We believe it’s because virtually all of the information has been indigestible. Just after the election of President Barack Obama and the apex of the global financial crisis, we issued a call for clarity, arguing that what was sorely needed from Washington and Wall Street was not simply “transparency” – the buzzword of 2008 – but plain language and clear context.
Sadly, we have seen plenty of disclosure but insufficient enlightenment since 2008. A single day of the Goldman Sachs hearings in April marshaled some 900 pages of documents as evidence. But when elected officials and financiers went head to head, they seemed to speak different languages.

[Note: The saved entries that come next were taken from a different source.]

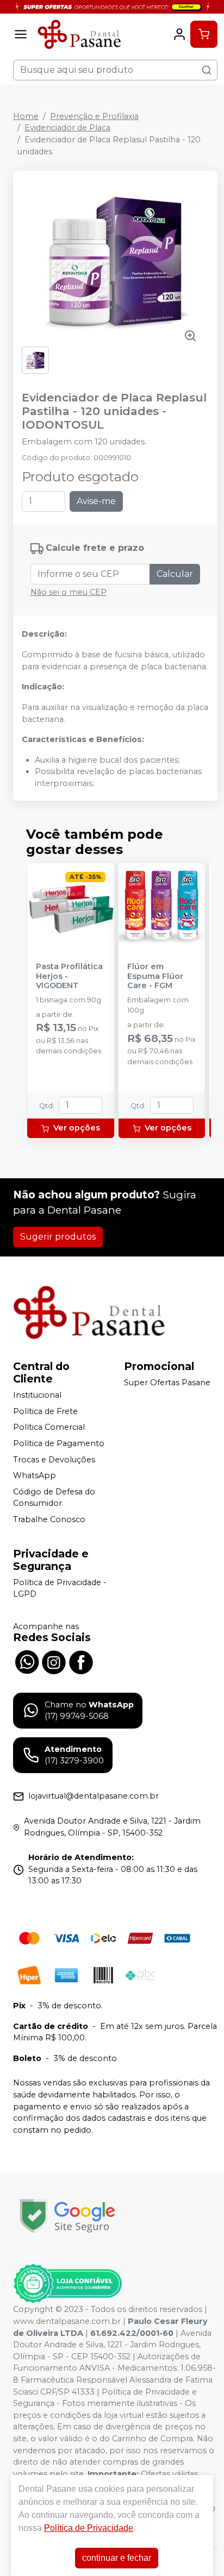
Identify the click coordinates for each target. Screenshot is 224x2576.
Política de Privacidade (88, 2528)
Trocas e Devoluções (54, 1460)
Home (26, 116)
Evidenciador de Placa (67, 128)
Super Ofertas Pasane (167, 1382)
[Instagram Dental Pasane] (53, 1661)
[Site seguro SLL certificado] (67, 2216)
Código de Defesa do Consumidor (54, 1498)
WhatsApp (34, 1475)
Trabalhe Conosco (49, 1519)
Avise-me (96, 501)
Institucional (37, 1395)
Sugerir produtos (58, 1237)
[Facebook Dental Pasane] (81, 1661)
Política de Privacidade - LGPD (60, 1588)
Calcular (175, 574)
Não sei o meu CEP (68, 592)
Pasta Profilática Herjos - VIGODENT (69, 976)
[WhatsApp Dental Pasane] (26, 1661)
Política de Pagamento (58, 1443)
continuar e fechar (116, 2557)
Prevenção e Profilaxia (94, 116)
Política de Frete (45, 1411)
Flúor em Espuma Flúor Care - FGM (155, 976)
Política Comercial (49, 1427)
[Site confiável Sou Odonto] (67, 2283)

In this clarity vacuum, extremes emerge. We’ve heard a raft of analogies attempting to explain the financial crisis (“perfect storm” is a favorite) or the doings of investment banks (car salesmen are a regular trope). These simplistic, often inaccurate clichés serve to reduce clarity. At the other extreme is an overreliance on dense jargon and industry-centric axioms that have minimal relevance to people outside the sector. Particularly when it comes to a sector as complex as financial services, context and clear language are necessary to foster intelligibility.
Once financial reform has been passed, a new age will begin in the social contract between the public and the financial industry. As communications advisors, we will follow closely the new standards that emerge and, in future essays, consider how leaders in finance and government can go beyond mere disclosure. Time-tested principles like using plain language, providing context through narrative structure, and explaining relevance are still the keys to promoting understanding.
While the details of reform have yet to be decided, one thing is certain: the clarity of information – not just the amount of disclosure – will be essential to restoring market confidence. Those firms that achieve clarity in their communications will likely be first to benefit from that renewed confidence.